BY PETE DONOHUE
Abuse of transit workers is rampant – and rising.
In the 12-month period ending Oct. 31, bus and subway workers reported being harassed by riders 2,176 times, according to police statistics provided by the MTA. That’s an 11% increase from the previous 12-month period. Harassment is a misdemeanor that encompasses such punkish behavior as threatening, shoving, kicking and spitting on someone. More serious misdemeanor and felony assaults also increased in the subway - but they declined on buses.
So what’s going on? Just like the attacks themselves, it’s hard to say with certainty. How do you explain a rider becoming so irate about being asked to pay the fare that he or she spits on a Bus Operator? How do you explain a rider, like off-duty police officer Mirjan Lolja, who tackled and throttled a female conductor doing platform duty in December 2014, apparently because he was frustrated about service delays and didn’t like how she answered his questions? In response to such brutish behavior, authorities over the last 15 years cobbled together a patchwork of strategies aimed at safeguarding transit workers. Some seem to be successful while others aren’t living up to their billing.

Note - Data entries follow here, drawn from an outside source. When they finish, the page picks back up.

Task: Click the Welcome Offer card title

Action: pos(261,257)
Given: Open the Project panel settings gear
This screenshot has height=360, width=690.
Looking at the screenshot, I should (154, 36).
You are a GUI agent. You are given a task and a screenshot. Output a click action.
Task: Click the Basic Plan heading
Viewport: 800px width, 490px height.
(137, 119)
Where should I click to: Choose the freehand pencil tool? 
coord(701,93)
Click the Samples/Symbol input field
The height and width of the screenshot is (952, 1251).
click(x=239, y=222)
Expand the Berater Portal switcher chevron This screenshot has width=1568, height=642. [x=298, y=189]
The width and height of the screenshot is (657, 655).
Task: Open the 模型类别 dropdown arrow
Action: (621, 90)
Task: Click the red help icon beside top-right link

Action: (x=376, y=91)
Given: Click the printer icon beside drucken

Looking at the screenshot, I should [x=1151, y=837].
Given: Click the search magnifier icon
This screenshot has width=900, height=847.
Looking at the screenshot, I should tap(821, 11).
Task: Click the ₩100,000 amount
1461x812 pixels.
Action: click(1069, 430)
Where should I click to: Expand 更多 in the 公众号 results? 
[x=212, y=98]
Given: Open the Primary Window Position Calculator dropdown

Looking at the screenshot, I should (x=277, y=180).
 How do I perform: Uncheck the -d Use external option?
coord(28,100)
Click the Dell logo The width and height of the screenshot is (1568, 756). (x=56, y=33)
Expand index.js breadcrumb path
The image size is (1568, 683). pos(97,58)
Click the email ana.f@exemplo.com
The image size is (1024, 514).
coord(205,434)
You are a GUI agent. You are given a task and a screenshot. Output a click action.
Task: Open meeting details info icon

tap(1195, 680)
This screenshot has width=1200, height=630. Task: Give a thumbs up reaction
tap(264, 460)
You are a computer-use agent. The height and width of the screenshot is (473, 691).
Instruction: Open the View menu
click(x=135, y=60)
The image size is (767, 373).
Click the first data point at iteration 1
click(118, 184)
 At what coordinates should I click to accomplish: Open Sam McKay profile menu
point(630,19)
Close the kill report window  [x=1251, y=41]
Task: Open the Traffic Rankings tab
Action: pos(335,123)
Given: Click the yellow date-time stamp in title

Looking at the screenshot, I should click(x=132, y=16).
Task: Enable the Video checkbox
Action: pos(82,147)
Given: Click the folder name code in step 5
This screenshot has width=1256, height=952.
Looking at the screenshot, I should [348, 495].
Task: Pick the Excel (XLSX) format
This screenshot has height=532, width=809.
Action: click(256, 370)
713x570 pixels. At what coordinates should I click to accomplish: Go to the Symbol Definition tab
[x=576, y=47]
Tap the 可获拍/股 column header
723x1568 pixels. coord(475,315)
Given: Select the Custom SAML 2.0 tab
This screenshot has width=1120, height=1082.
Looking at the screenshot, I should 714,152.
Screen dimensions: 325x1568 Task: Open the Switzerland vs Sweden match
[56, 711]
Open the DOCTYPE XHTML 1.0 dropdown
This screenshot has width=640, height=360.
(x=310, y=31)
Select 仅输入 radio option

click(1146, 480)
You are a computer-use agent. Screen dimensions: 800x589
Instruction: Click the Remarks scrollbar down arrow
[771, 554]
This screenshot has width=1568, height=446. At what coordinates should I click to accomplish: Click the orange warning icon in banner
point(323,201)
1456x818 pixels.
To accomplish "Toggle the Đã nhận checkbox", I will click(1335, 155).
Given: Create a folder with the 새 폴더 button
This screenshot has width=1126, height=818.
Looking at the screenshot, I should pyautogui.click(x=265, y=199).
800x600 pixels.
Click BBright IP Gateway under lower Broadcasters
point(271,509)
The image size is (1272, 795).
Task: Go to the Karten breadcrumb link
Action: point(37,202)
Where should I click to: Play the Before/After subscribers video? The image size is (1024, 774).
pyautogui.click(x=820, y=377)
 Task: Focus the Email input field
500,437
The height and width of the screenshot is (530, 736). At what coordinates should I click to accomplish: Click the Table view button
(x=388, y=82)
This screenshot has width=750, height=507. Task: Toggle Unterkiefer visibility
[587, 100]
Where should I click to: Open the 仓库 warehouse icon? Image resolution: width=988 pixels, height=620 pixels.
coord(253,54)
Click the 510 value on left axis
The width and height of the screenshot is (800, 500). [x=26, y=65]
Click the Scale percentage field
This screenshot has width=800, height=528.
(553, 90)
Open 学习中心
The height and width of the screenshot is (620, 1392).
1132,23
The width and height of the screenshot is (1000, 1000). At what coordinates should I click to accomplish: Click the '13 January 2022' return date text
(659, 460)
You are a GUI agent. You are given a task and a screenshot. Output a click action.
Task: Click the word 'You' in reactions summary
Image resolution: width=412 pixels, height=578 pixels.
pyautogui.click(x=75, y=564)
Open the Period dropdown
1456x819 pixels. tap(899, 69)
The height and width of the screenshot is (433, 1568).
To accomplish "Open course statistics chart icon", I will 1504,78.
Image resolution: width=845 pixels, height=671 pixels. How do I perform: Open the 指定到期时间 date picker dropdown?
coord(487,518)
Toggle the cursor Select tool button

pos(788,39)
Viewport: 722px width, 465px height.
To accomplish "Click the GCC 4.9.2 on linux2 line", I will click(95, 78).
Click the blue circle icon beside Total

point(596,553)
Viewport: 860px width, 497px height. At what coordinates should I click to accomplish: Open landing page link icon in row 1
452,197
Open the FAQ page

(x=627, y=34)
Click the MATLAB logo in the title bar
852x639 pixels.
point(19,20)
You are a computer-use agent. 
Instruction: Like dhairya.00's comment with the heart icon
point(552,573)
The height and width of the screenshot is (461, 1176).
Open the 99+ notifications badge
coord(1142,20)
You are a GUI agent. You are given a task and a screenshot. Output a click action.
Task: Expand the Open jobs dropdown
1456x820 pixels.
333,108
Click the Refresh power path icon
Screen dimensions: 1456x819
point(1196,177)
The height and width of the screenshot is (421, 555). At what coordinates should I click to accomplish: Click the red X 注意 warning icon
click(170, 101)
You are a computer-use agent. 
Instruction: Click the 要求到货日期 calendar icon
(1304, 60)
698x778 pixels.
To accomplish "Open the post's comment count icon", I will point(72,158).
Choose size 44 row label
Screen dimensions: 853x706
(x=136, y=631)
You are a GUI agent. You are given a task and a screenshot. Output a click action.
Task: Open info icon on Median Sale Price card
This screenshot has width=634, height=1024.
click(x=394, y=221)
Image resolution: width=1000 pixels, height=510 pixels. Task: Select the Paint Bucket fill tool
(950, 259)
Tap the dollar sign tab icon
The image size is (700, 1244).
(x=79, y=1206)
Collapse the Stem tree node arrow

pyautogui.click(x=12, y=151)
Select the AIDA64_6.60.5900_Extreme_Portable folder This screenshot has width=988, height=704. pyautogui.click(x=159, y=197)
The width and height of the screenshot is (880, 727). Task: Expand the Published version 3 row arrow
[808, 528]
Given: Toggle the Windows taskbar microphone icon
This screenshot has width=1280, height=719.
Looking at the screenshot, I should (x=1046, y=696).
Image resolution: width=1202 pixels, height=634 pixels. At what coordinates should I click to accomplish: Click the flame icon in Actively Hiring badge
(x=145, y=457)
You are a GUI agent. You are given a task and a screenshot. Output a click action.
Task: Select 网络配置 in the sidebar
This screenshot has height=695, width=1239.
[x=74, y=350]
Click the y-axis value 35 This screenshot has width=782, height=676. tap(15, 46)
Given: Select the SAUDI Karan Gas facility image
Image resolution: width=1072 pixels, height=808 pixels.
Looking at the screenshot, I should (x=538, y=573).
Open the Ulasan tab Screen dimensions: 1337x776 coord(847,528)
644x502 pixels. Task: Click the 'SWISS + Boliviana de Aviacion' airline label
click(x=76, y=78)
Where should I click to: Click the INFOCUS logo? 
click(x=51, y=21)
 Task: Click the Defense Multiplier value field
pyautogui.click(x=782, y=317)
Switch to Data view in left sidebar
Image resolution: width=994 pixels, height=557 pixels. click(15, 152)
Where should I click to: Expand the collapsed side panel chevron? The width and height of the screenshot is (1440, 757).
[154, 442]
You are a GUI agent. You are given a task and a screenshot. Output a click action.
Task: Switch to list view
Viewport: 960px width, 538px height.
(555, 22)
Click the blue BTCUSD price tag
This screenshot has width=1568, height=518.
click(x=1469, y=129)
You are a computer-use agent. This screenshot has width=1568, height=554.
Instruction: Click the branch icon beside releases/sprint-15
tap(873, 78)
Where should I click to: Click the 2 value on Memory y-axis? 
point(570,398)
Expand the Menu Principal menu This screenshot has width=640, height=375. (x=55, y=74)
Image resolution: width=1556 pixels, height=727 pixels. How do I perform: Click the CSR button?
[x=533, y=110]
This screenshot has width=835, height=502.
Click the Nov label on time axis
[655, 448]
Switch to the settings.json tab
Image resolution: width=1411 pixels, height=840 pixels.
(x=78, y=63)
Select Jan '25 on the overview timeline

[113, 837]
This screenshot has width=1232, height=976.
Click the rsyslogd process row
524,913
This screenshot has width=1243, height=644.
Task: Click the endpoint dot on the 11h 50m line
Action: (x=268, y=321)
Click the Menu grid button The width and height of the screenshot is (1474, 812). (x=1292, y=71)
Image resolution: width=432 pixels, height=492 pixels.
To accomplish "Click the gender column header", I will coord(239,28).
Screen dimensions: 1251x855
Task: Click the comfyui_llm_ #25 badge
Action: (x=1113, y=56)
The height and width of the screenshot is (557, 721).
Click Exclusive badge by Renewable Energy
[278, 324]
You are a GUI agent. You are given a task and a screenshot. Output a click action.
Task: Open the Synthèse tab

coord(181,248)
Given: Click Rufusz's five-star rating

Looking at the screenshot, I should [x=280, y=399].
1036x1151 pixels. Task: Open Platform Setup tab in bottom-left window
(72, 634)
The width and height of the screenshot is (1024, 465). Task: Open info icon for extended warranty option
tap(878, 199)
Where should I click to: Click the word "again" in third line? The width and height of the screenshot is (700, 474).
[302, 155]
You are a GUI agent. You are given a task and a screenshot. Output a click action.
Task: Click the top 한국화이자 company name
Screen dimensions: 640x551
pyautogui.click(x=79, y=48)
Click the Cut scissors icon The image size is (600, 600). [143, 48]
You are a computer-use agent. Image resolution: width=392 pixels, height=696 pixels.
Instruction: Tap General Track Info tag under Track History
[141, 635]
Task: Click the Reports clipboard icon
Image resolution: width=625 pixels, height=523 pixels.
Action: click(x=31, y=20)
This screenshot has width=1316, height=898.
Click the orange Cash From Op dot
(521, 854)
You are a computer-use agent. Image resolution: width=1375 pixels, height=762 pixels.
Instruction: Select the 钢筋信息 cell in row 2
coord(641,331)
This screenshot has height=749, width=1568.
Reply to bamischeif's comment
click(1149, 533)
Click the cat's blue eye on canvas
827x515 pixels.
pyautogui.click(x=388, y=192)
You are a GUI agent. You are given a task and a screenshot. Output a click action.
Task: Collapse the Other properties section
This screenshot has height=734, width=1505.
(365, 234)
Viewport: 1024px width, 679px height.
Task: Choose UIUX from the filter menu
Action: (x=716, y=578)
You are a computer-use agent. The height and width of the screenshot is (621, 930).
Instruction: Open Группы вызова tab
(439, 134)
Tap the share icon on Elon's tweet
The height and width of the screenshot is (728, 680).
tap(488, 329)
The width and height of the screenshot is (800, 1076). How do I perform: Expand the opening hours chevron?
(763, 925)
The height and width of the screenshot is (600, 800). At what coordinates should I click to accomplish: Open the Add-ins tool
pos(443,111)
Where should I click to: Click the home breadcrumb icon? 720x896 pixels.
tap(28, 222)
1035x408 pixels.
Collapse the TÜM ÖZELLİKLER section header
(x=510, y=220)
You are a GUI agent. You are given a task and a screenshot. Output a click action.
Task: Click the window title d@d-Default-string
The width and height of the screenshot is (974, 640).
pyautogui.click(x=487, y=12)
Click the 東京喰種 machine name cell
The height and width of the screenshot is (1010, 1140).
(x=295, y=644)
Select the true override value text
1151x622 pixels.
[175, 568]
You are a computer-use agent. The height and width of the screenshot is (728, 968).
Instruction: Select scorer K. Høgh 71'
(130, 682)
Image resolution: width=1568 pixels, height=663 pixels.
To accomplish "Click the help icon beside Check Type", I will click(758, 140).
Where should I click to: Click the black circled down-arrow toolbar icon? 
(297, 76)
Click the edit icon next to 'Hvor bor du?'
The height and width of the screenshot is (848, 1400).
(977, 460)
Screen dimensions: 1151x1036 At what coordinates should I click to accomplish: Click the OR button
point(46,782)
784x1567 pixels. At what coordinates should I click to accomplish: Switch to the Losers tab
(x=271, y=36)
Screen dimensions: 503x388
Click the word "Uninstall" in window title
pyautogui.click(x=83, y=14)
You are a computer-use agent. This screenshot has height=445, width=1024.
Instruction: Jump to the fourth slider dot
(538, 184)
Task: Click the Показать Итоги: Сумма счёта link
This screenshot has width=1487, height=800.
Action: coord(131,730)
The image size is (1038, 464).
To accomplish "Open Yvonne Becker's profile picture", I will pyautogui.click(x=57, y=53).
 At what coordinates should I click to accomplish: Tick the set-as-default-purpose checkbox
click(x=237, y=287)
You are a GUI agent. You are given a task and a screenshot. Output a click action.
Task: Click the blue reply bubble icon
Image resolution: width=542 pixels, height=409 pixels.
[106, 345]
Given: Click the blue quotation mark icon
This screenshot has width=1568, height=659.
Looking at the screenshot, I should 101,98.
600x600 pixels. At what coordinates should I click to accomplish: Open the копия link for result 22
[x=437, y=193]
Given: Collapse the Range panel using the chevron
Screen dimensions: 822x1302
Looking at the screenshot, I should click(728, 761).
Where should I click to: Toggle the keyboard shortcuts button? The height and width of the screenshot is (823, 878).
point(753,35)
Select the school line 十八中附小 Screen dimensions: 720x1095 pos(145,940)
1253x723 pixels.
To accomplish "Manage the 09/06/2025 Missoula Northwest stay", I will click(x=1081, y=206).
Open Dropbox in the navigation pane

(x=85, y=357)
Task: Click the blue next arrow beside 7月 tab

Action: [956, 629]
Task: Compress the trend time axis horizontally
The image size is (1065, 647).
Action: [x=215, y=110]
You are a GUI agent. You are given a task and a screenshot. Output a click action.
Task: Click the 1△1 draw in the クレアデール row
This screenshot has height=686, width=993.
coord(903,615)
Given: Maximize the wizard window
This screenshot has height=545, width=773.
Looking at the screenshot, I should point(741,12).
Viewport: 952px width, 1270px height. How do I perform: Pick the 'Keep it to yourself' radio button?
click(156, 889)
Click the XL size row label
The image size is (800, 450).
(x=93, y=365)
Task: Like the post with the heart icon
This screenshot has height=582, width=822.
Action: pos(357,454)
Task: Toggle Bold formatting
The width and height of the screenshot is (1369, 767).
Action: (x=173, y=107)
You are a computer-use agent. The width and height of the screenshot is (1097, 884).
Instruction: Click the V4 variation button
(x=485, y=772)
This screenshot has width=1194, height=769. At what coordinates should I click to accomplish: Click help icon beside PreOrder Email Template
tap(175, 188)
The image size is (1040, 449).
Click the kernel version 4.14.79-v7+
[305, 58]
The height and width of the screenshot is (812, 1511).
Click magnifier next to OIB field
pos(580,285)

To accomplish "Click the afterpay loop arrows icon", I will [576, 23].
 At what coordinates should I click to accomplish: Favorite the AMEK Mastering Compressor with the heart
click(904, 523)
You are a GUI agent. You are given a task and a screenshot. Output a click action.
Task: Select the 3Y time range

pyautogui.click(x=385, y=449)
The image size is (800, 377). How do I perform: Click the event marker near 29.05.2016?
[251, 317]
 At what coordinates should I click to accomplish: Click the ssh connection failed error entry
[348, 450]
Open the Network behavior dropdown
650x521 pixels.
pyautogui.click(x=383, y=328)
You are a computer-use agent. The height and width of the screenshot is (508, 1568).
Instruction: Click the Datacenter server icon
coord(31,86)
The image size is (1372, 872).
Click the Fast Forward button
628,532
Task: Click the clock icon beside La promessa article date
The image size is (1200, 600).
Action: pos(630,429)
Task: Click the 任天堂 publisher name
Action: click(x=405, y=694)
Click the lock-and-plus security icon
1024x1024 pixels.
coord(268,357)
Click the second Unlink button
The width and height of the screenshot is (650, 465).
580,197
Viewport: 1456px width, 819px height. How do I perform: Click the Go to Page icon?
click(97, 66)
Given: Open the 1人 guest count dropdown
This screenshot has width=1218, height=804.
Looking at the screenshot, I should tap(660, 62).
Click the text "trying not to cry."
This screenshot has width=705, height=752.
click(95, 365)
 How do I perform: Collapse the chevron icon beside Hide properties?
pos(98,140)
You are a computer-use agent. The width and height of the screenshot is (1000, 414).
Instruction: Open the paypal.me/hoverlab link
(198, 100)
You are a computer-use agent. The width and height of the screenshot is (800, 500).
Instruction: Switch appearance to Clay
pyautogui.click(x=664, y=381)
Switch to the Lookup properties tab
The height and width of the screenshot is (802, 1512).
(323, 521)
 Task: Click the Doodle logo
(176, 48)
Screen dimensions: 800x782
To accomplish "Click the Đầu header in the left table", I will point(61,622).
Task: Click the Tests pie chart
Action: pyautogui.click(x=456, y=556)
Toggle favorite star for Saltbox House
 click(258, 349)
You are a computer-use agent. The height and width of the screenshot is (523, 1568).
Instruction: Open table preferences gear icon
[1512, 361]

Bus partitions are the bright spot. There are now more than 4,000 buses with see-through partitions shielding Operators from the loons riding among us. Felony and misdemeanor attacks against Bus Operators dropped from 109 in the year ending in October 2014 to 83 in the year ending October 2015.
The legal system is baffling at best. Anyone who assaults a transit worker, theoretically, faces up to 7 years in state prison on a felony second-degree assault charge. That elevated punishment for injuring a transit worker was established by a state law that was passed with much fanfare in 2002. But few offenders get arrested, convicted and sentenced to state prison on that charge. Lolja, for example, was charged with a misdemeanor, a low-level crime. (He is due back in Bronx court Thursday, Dec. 17.)
Finally, there’s a program that called TransitWatch that could be dubbed TransitFlop. The program offers up to $2,000 in reward money for information leading to the arrest and indictment of a rider who assaults a transit worker. Since its launch more than three years ago, only one reward has been paid, an MTA official said. The best move right now would be for the MTA, or even Gov. Cuomo, to appoint a task force with members of substance who can get things done, not retired fuddy-duddies who are now consultants.
The task force should sort out why harassments are up; identify what strategies that were enacted to safeguard transit workers in NYC are working and which ones aren’t. It also should look at how crimes against transit workers are being classified, charged and prosecuted by the police and district attorneys, and if the law needs to be changed again. Then the task force needs to draft a concrete plan of action. Being subjected to approximately 2,200 incidents of harassment and assaults a year – more than 6 incidents of abuse a day on average – simply isn’t acceptable for any workforce, especially one serving the public.